Assignment
Only the lines from the one containing "Click the share app icon" to the end of the records belong in the output; print them exactly.

[Collected data entries]
# # #
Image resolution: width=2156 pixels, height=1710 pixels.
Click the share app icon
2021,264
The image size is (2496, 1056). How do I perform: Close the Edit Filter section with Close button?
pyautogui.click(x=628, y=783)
# # #
Result
Click the share app icon
2021,264
The image size is (2496, 1056). How do I perform: Close the Edit Filter section with Close button?
pyautogui.click(x=628, y=783)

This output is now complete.